FLOWERY BRANCH, Ga. -- Atlanta Falcons coach Mike Smith expressed full confidence in defensive coordinator Mike Nolan despite the defensive woes that continue to plague the team.
The Falcons enter Sunday's game against the New York Giants ranked last in passing yards allowed per play (8.37), second-to-last in total yards allowed per game (429.9), second to last in sacks per pass attempt (2.27 percent), and 29th out of the 32 teams in points allowed per game (28.3).
The Falcons surrendered a season-high 558 yards in a 41-28 loss this past Sunday to the undermanned Minnesota Vikings, who were playing without Adrian Peterson and with rookie quarterback Teddy Bridgewater.
Regardless, Smith believes in Nolan's scheme as the Falcons (2-2) continue to preach being a multiple defense.
"Mike Nolan is a guy who has all types of experience in many different situations -- being a position coach, being a special-teams coach, being a head coach," Smith said. "And when he was the head coach, he basically was the general manager as well. So he brings a wealth of knowledge. And I think on your staff, you have to have as many people that have knowledge to help you in all your decision-making. And I think Mike has a brilliant mind on defense.
"Right now, we're not playing consistently. You could say in the first quarter of the season we played one game very efficiently, one game we made enough plays to win it, and two games, we have not played nearly as well as we needed to."
Nolan has even more of a challenge on his hands now with strong safety William Moore placed on short-term injured reserve with a shoulder injury. Unproven Kemal Ishmael will take his place. He is one of the better tacklers on the team and also has an interception return for a touchdown.
The Falcons invested in the defensive line this offseason by bringing in more bulk with veterans Paul Soliai and Tyson Jackson, as well as rookie Ra'Shede Hageman. The goal was to free up the linebackers to make more plays, but that hasn't necessarily happened. Players being out of position have led to multiple breakdowns.
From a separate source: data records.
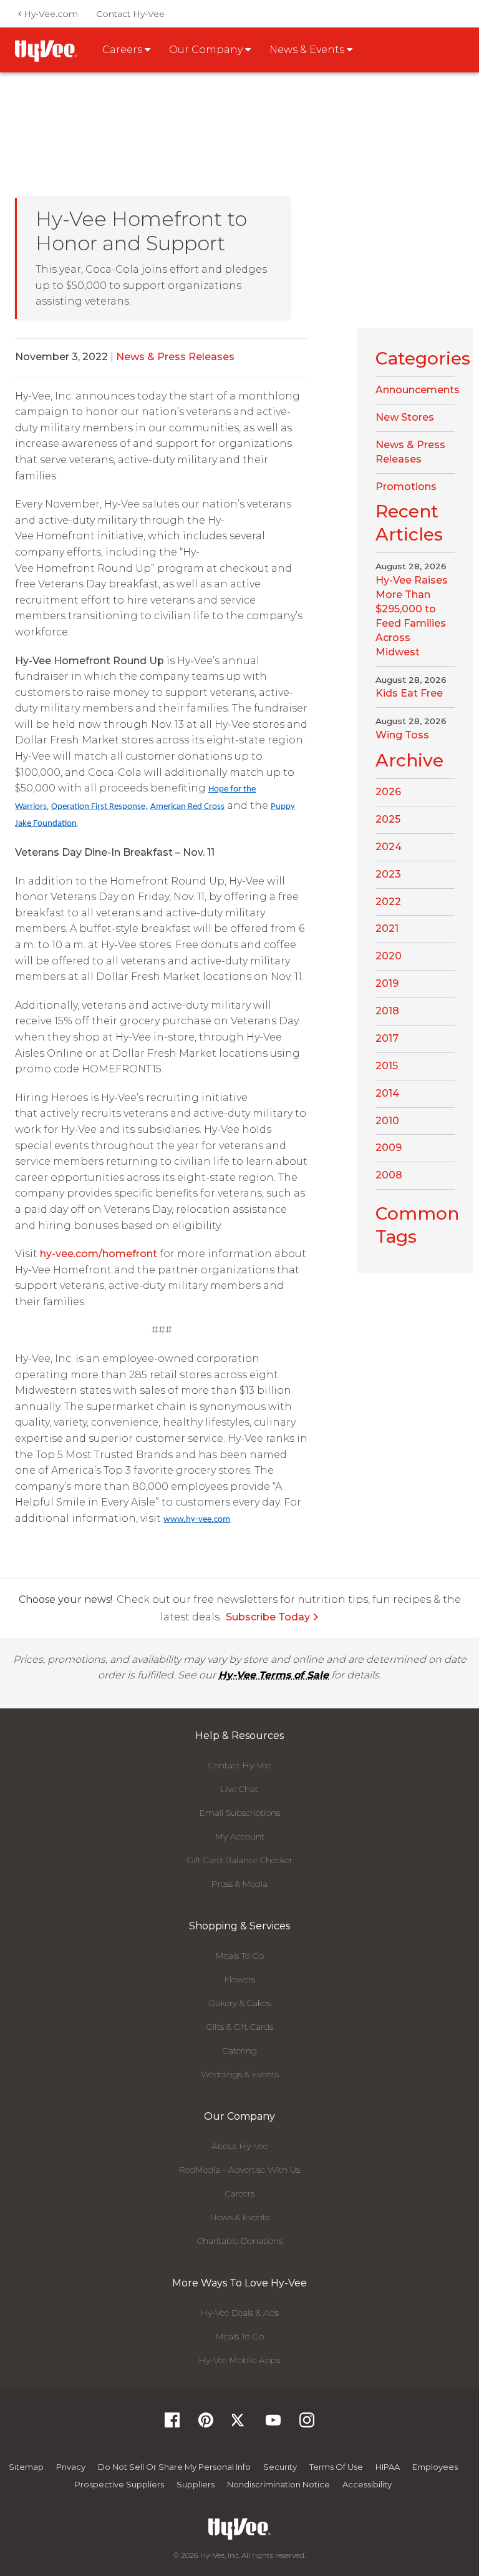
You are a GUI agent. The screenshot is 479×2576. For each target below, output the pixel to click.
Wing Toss (402, 735)
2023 (388, 874)
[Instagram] (306, 2424)
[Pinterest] (205, 2424)
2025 (387, 819)
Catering (240, 2050)
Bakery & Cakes (240, 2003)
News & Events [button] (308, 50)
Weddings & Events (240, 2074)
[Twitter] (239, 2424)
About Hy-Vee (239, 2146)
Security (280, 2467)
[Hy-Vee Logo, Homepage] (239, 2529)
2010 (387, 1121)
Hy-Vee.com (49, 13)
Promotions (406, 486)
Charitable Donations (240, 2240)
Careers (239, 2193)
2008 (388, 1175)
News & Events (239, 2217)
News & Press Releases (175, 357)
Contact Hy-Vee (130, 13)
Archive (409, 760)
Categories (422, 358)
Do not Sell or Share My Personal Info (174, 2467)
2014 (387, 1093)
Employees (435, 2467)
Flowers (240, 1979)
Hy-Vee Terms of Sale (273, 1675)
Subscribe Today (268, 1617)
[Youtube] (273, 2424)
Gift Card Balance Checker (240, 1860)
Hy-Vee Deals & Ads (240, 2312)
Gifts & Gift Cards (239, 2026)
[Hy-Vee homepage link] (46, 51)
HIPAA (387, 2467)
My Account (239, 1836)
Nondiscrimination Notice (278, 2484)
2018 (387, 1011)
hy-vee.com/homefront (98, 1254)
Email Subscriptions (240, 1812)
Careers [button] (123, 50)
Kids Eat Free (409, 693)
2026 (388, 792)
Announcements (417, 390)
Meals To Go (240, 1955)
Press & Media (239, 1883)
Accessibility (367, 2484)
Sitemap (26, 2467)
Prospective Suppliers (119, 2484)
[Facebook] (172, 2424)
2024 (388, 847)
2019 (387, 983)
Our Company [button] (207, 50)
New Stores (404, 417)
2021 (387, 928)
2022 (388, 902)
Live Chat (239, 1789)
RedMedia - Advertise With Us (239, 2169)
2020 (388, 956)
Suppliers (196, 2484)
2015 (386, 1066)
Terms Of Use (336, 2467)
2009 (388, 1147)
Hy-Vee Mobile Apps (239, 2360)
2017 (387, 1038)
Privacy (70, 2467)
Nolan was able to be creative with his scheme in a 56-14 win over the Tampa Bay Buccaneers, as the Falcons grabbed an early lead and stopped the run from the start. He conceded being a bit conservative with his pressures against the New Orleans Saints in the season opener because he was up against an elite quarterback in Drew Brees. Pressure was nonexistent against the Cincinnati Bengals and the Vikings, and the defense had trouble stopping the run from the outset.
Smith, who was the Jacksonville Jaguars' defensive coordinator from 2003 to '07 before taking over as the Falcons' coach, said he has not considered assuming more control of the defensive play calling.
"Ultimately, I have control because I'm held responsible for it," Smith said. "[But] I have all the confidence in the world in Coach Nolan, the defensive staff, our offensive staff, and our special-teams staff as well."
Sunday's game will pose yet another tough challenge for Nolan and the defense. The Giants boast the league's third-leading rusher in Rashad Jennings. New York is typically known for its physical style, and the Falcons are coming off a game in which the defense was physically dominated, particularly in goal-line situations.
Giants quarterback Eli Manning has been sacked only six times this season while attempting 139 passes.
Smith was asked whether the Falcons need to blitz more to generate pressure on opposing quarterbacks.
"It depends on how we match up," Smith said. "Each week, we have a different set of circumstances in terms of how people are going to try to attack us and in terms of what they're doing.
"I think the biggest thing across the board is that we've been inconsistent as a football team. And we have to improve on our consistency across the board to get to the place that we need to be."